____ Data for the task

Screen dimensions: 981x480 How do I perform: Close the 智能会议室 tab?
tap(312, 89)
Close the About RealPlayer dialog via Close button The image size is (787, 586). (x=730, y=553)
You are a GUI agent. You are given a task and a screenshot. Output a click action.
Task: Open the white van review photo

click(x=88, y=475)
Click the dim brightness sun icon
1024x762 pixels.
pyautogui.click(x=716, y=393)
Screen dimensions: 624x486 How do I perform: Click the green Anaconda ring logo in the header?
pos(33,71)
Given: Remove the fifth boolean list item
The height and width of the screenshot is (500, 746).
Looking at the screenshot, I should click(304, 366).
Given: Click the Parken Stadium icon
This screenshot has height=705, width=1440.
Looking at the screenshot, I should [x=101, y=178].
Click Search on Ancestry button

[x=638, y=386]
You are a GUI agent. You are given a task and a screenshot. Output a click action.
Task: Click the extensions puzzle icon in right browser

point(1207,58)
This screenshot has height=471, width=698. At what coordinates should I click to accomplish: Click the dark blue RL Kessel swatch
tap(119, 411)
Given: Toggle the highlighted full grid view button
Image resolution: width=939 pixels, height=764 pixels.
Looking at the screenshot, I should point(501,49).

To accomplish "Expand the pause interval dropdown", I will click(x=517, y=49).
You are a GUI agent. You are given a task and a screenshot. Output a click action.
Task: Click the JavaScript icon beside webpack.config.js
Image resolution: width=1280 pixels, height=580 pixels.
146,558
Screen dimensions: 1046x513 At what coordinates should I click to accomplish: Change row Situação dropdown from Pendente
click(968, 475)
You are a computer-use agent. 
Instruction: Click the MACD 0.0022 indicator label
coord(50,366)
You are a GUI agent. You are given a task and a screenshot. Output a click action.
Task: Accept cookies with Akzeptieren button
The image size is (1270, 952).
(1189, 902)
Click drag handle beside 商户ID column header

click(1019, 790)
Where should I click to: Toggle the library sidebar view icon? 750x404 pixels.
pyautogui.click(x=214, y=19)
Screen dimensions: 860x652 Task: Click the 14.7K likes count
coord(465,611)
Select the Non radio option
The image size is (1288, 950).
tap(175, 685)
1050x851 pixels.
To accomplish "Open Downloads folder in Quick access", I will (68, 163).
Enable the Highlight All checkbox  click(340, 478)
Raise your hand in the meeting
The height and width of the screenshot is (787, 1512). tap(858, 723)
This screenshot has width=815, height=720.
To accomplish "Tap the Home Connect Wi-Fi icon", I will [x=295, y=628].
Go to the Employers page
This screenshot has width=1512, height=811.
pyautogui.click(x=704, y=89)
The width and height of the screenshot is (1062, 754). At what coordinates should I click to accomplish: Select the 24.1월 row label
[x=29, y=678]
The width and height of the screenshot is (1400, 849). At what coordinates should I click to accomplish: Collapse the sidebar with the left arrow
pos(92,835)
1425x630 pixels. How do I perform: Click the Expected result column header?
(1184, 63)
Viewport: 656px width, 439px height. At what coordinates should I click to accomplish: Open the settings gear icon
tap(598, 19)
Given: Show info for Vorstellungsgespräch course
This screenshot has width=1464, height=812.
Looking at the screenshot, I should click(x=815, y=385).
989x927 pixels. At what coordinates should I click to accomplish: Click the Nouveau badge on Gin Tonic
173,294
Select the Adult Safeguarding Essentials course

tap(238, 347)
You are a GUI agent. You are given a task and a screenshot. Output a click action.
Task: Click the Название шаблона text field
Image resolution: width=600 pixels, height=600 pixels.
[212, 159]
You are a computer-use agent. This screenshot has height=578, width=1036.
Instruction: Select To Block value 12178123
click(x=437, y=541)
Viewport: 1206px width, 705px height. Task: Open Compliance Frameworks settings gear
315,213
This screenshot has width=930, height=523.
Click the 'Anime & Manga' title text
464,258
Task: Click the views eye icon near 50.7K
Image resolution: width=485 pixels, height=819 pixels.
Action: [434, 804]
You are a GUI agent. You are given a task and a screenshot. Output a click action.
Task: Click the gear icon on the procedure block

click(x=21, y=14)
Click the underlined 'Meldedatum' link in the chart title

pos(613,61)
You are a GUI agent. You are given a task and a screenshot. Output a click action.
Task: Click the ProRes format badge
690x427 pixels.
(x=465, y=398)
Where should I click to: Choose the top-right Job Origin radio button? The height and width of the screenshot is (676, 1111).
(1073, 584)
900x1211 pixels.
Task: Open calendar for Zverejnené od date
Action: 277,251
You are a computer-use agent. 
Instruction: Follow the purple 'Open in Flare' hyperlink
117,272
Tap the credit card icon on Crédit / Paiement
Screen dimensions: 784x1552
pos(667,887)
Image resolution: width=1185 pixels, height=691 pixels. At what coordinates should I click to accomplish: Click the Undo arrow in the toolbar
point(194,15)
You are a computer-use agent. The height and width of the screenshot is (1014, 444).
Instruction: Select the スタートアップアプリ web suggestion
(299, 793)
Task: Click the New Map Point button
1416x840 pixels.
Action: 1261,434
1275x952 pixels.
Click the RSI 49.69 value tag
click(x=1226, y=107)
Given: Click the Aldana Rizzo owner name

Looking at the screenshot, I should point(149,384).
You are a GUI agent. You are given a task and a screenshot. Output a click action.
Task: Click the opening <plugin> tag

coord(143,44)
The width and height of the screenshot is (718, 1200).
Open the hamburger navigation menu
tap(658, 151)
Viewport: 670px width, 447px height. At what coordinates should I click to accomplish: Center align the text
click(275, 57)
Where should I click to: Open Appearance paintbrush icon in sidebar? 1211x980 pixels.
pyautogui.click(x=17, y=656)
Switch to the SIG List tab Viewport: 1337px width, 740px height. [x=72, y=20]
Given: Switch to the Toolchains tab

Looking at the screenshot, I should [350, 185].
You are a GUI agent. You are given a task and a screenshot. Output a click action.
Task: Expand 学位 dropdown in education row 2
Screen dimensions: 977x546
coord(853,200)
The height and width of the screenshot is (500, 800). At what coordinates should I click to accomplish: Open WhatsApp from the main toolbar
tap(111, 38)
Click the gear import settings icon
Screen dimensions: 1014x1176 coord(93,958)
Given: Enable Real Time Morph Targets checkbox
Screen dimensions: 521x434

________

▶ **What is being asked**
Please copy the lines above from the line with "Viewport: 656px width, 439px" up to and including the line with "You are a computer-use agent. The", exactly as written and with nothing else.

▶ **Output of the task**
Viewport: 656px width, 439px height. At what coordinates should I click to accomplish: Open the settings gear icon
tap(598, 19)
Given: Show info for Vorstellungsgespräch course
This screenshot has width=1464, height=812.
Looking at the screenshot, I should click(x=815, y=385).
989x927 pixels. At what coordinates should I click to accomplish: Click the Nouveau badge on Gin Tonic
173,294
Select the Adult Safeguarding Essentials course

tap(238, 347)
You are a GUI agent. You are given a task and a screenshot. Output a click action.
Task: Click the Название шаблона text field
Image resolution: width=600 pixels, height=600 pixels.
[212, 159]
You are a computer-use agent. This screenshot has height=578, width=1036.
Instruction: Select To Block value 12178123
click(x=437, y=541)
Viewport: 1206px width, 705px height. Task: Open Compliance Frameworks settings gear
315,213
This screenshot has width=930, height=523.
Click the 'Anime & Manga' title text
464,258
Task: Click the views eye icon near 50.7K
Image resolution: width=485 pixels, height=819 pixels.
Action: [434, 804]
You are a GUI agent. You are given a task and a screenshot. Output a click action.
Task: Click the gear icon on the procedure block

click(x=21, y=14)
Click the underlined 'Meldedatum' link in the chart title

pos(613,61)
You are a GUI agent. You are given a task and a screenshot. Output a click action.
Task: Click the ProRes format badge
690x427 pixels.
(x=465, y=398)
Where should I click to: Choose the top-right Job Origin radio button? The height and width of the screenshot is (676, 1111).
(1073, 584)
900x1211 pixels.
Task: Open calendar for Zverejnené od date
Action: 277,251
You are a computer-use agent. 
Instruction: Follow the purple 'Open in Flare' hyperlink
117,272
Tap the credit card icon on Crédit / Paiement
Screen dimensions: 784x1552
pos(667,887)
Image resolution: width=1185 pixels, height=691 pixels. At what coordinates should I click to accomplish: Click the Undo arrow in the toolbar
point(194,15)
You are a computer-use agent. The height and width of the screenshot is (1014, 444).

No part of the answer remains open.